Vice-Admiral Cecil Vivian Usborne, CB, CMG (17 May 1880 – 31 January 1951) was a high-ranking officer in the British Royal Navy. He served as the Director of Naval Intelligence between 1930 and 1932.  His son Henry Usborne was a Member of Parliament 1945–59.

Naval career

Usborne entered the navy as an acting sub-lieutenant. He was confirmed in this rank in July 1899, and promoted to lieutenant in January 1900. He was further promoted to commander in July 1912, and a captain before 1918. He became deputy director of Naval Ordnance in January 1919 and deputy director of Gunnery and Anti-Aircraft Warfare in August 1922.
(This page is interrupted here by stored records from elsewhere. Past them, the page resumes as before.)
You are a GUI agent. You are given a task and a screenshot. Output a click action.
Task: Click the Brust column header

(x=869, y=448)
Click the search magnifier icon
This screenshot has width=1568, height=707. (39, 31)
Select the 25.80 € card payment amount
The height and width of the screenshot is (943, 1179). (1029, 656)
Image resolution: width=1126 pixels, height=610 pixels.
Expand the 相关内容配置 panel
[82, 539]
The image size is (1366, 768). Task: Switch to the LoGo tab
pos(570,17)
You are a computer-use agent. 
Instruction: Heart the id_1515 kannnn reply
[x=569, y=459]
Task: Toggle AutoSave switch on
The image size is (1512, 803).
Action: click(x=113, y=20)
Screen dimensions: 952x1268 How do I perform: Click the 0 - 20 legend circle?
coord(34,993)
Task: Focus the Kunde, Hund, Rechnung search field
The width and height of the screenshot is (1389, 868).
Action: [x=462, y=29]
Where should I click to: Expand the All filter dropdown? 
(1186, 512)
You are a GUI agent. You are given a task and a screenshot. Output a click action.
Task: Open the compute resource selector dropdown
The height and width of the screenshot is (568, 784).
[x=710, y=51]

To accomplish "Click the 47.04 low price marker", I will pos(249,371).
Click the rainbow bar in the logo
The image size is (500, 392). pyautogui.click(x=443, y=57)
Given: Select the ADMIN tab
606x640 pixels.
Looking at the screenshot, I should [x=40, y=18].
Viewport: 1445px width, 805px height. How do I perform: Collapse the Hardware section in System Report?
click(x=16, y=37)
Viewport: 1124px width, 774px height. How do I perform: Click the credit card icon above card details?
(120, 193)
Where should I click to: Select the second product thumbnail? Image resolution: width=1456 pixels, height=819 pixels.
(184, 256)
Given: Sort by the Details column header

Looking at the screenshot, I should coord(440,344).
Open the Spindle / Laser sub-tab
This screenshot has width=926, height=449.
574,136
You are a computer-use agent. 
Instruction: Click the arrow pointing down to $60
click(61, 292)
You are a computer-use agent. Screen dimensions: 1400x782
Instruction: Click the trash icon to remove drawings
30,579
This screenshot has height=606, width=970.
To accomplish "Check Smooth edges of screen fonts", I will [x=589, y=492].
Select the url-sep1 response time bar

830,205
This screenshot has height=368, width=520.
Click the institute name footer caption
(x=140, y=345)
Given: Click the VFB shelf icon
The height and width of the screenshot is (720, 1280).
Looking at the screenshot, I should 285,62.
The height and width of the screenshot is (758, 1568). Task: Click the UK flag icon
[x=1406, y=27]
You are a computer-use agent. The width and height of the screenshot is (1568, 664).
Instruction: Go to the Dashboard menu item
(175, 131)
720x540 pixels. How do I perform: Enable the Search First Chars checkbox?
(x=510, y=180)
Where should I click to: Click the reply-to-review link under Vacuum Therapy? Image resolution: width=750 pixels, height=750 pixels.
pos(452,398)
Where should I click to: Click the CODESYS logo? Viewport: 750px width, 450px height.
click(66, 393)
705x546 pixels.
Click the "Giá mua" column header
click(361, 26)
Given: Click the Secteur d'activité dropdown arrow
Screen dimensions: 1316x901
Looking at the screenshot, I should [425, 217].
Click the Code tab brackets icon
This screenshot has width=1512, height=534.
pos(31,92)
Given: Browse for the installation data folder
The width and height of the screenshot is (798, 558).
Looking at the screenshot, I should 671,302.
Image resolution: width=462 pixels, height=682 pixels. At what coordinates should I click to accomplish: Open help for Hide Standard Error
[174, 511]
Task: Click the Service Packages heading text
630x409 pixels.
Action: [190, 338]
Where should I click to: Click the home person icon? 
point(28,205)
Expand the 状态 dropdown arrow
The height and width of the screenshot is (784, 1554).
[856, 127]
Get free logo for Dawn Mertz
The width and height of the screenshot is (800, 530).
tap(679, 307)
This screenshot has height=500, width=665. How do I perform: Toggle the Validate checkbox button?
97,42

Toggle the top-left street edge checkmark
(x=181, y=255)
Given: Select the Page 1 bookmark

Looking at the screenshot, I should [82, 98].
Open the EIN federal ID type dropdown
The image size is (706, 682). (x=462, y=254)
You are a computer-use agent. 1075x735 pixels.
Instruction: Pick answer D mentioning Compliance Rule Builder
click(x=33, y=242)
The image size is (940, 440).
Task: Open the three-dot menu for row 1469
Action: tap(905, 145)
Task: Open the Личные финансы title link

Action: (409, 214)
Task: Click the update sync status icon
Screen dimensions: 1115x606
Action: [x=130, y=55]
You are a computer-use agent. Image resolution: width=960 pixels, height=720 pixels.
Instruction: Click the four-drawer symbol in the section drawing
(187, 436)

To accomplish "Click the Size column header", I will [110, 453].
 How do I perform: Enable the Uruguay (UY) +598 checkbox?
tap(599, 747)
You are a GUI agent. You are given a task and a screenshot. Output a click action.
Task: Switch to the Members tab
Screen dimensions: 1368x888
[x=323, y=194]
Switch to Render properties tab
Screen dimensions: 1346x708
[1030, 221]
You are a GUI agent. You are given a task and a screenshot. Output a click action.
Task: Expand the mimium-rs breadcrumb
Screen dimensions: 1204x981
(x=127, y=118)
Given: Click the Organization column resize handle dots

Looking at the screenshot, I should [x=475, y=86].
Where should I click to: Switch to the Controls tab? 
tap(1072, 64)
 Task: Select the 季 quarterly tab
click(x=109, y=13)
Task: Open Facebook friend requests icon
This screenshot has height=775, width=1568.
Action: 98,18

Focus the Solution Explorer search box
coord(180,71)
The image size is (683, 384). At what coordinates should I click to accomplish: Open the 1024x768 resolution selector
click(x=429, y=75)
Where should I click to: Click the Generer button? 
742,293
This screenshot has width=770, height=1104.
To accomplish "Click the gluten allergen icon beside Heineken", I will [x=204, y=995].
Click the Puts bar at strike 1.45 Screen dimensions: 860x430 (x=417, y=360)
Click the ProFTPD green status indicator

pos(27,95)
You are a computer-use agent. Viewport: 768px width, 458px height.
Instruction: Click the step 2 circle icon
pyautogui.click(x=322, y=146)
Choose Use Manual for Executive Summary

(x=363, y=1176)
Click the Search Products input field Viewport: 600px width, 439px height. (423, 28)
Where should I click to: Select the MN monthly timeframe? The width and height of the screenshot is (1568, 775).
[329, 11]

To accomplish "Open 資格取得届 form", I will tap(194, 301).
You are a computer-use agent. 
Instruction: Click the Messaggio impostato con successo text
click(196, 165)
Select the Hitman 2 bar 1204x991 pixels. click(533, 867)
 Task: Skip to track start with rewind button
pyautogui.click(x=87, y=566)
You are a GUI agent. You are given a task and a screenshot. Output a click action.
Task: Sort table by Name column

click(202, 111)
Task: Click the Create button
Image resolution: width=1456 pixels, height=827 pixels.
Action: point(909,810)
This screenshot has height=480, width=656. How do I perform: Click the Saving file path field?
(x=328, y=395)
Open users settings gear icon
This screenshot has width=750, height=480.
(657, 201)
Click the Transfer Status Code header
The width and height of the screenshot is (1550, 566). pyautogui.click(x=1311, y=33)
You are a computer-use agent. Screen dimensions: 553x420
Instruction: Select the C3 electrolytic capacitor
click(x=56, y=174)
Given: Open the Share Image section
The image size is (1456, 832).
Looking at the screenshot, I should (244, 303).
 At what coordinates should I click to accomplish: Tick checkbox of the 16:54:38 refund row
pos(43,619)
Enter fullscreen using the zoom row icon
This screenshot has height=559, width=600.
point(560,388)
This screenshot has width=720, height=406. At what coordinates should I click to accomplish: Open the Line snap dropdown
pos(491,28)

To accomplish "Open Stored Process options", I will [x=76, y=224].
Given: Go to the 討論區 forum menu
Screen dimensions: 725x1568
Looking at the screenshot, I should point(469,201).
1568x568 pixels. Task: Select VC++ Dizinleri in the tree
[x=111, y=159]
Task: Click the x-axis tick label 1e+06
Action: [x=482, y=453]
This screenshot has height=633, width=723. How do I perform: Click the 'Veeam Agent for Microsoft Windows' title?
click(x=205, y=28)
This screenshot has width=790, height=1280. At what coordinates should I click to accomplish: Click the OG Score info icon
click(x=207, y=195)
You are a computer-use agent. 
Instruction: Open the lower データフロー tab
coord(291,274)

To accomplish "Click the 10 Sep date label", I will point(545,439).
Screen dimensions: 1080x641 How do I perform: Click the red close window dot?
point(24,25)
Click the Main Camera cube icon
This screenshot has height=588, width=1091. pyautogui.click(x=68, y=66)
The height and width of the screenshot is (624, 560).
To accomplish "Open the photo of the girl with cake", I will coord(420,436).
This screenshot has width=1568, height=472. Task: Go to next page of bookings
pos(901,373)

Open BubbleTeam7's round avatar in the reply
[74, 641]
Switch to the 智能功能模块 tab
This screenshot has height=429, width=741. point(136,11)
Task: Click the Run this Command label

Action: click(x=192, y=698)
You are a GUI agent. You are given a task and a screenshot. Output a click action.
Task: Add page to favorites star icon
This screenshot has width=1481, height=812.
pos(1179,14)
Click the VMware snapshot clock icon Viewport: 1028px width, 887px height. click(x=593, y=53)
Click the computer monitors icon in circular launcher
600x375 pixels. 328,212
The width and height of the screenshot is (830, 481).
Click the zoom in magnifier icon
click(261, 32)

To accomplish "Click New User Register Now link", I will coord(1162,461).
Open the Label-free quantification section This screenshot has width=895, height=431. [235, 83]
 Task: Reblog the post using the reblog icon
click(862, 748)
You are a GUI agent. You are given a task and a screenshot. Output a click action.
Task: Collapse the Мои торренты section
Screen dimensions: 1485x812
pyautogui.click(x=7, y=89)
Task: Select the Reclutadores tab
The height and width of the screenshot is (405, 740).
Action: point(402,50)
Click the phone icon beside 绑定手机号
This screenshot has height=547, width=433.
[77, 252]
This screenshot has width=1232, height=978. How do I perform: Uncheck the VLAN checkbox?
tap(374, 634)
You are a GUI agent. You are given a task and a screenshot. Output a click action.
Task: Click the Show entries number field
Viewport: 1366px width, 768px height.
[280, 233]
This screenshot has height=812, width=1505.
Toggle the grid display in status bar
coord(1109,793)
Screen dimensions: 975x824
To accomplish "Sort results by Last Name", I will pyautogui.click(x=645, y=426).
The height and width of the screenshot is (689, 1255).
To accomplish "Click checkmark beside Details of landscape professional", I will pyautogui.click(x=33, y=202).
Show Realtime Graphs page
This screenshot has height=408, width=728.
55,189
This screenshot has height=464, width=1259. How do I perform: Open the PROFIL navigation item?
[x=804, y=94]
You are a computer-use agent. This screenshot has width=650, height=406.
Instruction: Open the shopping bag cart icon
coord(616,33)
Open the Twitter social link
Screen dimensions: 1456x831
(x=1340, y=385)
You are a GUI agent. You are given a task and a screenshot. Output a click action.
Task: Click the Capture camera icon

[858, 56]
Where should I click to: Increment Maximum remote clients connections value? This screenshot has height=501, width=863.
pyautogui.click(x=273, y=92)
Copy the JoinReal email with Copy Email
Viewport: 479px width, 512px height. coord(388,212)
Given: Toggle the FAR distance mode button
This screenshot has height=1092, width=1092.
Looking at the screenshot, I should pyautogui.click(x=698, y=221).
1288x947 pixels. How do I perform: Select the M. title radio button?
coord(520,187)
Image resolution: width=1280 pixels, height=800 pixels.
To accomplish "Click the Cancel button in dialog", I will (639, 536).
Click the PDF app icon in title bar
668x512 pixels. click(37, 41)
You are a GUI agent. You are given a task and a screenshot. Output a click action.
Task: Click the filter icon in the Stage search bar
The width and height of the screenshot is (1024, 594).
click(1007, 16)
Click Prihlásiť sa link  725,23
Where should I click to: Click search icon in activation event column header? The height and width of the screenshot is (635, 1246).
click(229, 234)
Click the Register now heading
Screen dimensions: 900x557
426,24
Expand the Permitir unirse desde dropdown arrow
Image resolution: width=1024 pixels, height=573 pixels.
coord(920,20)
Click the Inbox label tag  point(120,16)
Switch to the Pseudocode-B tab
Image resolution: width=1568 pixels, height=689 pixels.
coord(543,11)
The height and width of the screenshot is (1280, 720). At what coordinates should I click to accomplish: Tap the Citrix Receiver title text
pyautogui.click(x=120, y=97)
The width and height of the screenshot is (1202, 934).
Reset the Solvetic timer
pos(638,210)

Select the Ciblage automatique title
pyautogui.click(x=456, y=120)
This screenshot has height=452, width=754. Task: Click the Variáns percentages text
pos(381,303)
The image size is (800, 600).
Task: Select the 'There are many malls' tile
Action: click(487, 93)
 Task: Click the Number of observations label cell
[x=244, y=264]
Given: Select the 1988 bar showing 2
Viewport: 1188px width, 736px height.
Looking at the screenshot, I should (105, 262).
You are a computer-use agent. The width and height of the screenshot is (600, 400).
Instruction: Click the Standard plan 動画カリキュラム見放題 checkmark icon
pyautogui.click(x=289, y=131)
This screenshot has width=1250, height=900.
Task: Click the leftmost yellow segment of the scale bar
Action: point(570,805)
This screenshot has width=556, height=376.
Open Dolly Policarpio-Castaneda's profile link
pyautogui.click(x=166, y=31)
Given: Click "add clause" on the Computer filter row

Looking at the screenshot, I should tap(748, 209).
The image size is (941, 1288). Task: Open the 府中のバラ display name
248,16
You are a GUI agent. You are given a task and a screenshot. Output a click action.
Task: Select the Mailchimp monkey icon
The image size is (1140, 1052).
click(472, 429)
In April 1928 he was appointed a Naval aide-de-camp to the King and promoted to rear admiral. He served as the Director of Naval Intelligence between 1930 and 1932. Promotion to vice-admiral came in January 1933.

He was brought back into the Navy during the Second World War as Naval Adviser to the First Sea Lord to develop anti-U-boat weapons. As his assistant he employed Edward Terrell who had developed plastic armour.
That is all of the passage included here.